━━━━━ Records to use ━━━━━
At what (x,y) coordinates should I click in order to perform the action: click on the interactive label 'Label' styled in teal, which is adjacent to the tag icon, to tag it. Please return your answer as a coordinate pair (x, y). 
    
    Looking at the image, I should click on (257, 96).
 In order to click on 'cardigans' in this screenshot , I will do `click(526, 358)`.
━━━━━
━━━━━ Records to use ━━━━━
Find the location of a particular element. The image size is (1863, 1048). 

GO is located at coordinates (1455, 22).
━━━━━
Set exercise: Rewrite the lines from the line with "At what (x,y)" to the line with "In order to click", changing "teal" to "orange" and leaving everything else as it is. Return only those lines.

Result of this task:
At what (x,y) coordinates should I click in order to perform the action: click on the interactive label 'Label' styled in orange, which is adjacent to the tag icon, to tag it. Please return your answer as a coordinate pair (x, y). 
    
    Looking at the image, I should click on (257, 96).
 In order to click on 'cardigans' in this screenshot , I will do `click(526, 358)`.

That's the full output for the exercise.